Article of interest (12): relapsing/inflammatory MS vs. progressive/neurodegenerative MS

Leray et al. Evidence for a two-stage disability progression in multiple sclerosis. Brain. 2010 Jul;133(Pt 7):1900-13. 

Background: It is well documented that disability accumulation in MS is correlated with axonal injury and that the extent of axonal injury is correlated with the degree of inflammation. However, the interdependence between focal inflammation, diffuse inflammation and neurodegeneration, and their relative contribution to clinical deficits, remains ambiguous. 

Hypothesis: A hypothesis might be that early focal inflammation could be the pivotal event from which all else follows, suggesting the consideration of MS as a two-stage disease. 

Objective & Methods: This prompted these investigators to define two phases in the disease course of MS by using two scores on the Kurtzke Disability Status Scale as benchmarks of disability accumulation: an early phase, 'Phase 1', from MS clinical onset to irreversible EDSS 3 and a late phase, 'Phase 2', from irreversible EDSS 3 to irreversible EDSS 6. Outcome was assessed through five parameters: Phase 1 duration, age at EDSS 3, time to EDSS 6 from MS onset, Phase 2 duration and age at EDSS 6. The first three were calculated among all MSers , while the last two were computed only among MSers who had reached Disability Status Scale 3. The possible influence of early clinical markers on these outcomes was studied using Kaplan-Meier estimates and Cox models. The analysis was performed in the Rennes multiple sclerosis database (2054 MSers , accounting for 26,273 MSer-years) as a whole, and according to phenotype at onset (1609 relapsing/445 progressive onset). 

Results: The results indicated that the disability progression during Phase 2 was independent of that during Phase 1. Indeed, the median Phase 2 duration was nearly identical (from 6 to 9 years) irrespective of Phase 1 duration (<3, 3 to <6, 6 to <10, 10 to <15, >or=15 years) in the whole population, and in both phenotypes. 

Conclusions: In relapsing onset MS, gender, age at onset, residual deficit after the first relapse and relapses during the first 2 years of MS were found to be independent predictive factors of disability progression, but only during Phase 1. These findings demonstrate that MS disability progression follows a two-stage process, with a first stage probably dependent on focal inflammation and a second stage probably independent of current focal inflammation. This concept has obvious implications for the future therapeutic strategy in MS.

"Another natural history study demonstrating a disconnect between the initial inflammatory or relapsing stage of MS and the later or second stage that is characterised by progression. Whether this latter stage is non-inflammatory is a moot point. Several pathological studies have demonstrated active inflammation in both SPMS and PPMS. This question will be answered by several clinical trials testing more effective anti-inflammatory agents in progressive MS, i.e. natalizumab and siponimod trials in SPMS and fingolimod and ocrelizumab trials in PPMS. The corollary about whether or not suppressing relapses in early MS will prevent or delay the onset of SPMS is also being tested in clinical trials at present; i.e. the natalizumab, fingolimod and  alemtuzumab extensions studies.

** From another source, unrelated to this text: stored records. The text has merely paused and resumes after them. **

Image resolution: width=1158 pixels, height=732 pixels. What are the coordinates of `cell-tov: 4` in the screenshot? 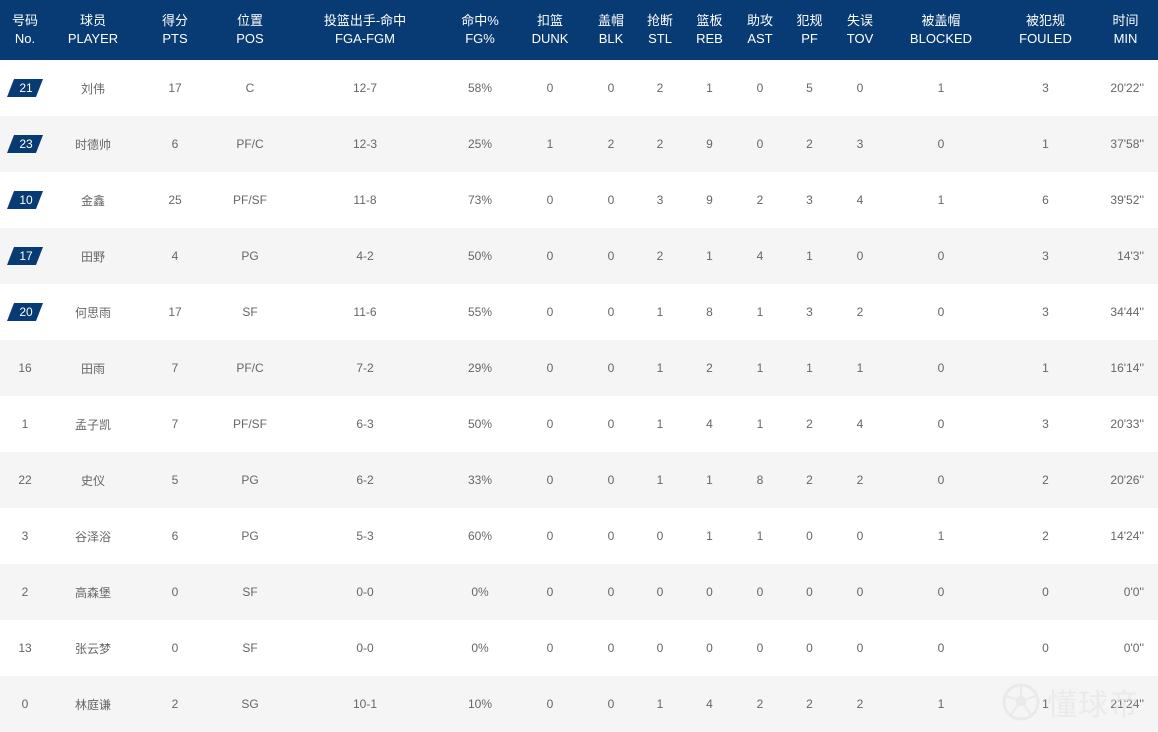 It's located at (860, 200).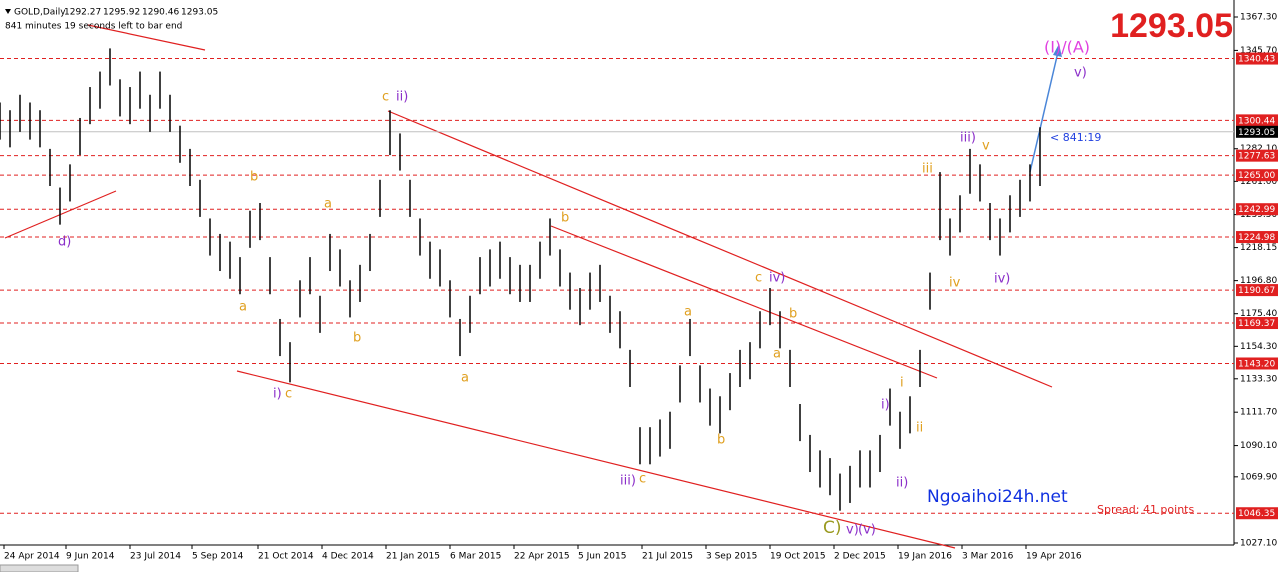 The height and width of the screenshot is (572, 1278). I want to click on level-label: 1169.37, so click(1256, 324).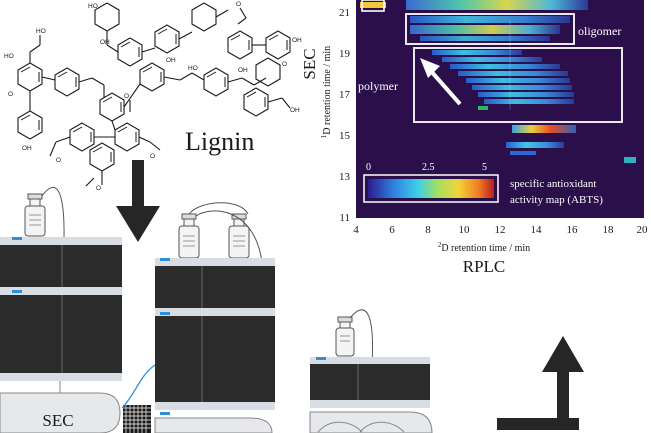  I want to click on colorbar-tick: 2.5, so click(428, 168).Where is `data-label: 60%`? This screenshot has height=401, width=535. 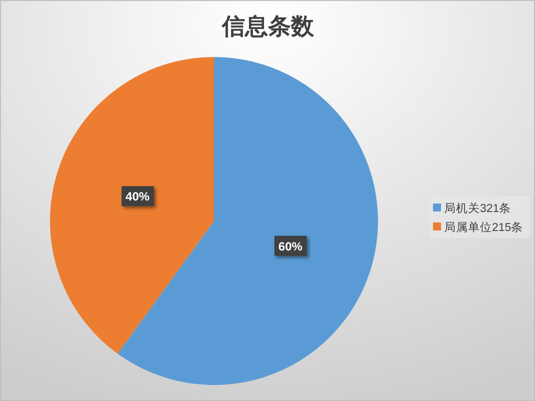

The 21-year and 15-year long-term follow-up of the original IFN-beta-1b (Betaseron/Betaferon) and IFN-beta-1a (Avonex) trials suggests these DMTs will have an impact on long-term disability and survival. However, we need more data, in particular more data from DMTs that are more effective, in suppressing inflammatory activity before being confident about this. I think an early surrogate for long-term effects will be brain atrophy, i.e. drugs that reduce the rate of brain atrophy are the ones that will most likely to have a long-term impact on disability. As several drugs impact on this metric MSers need to remain positive and hopeful about the future."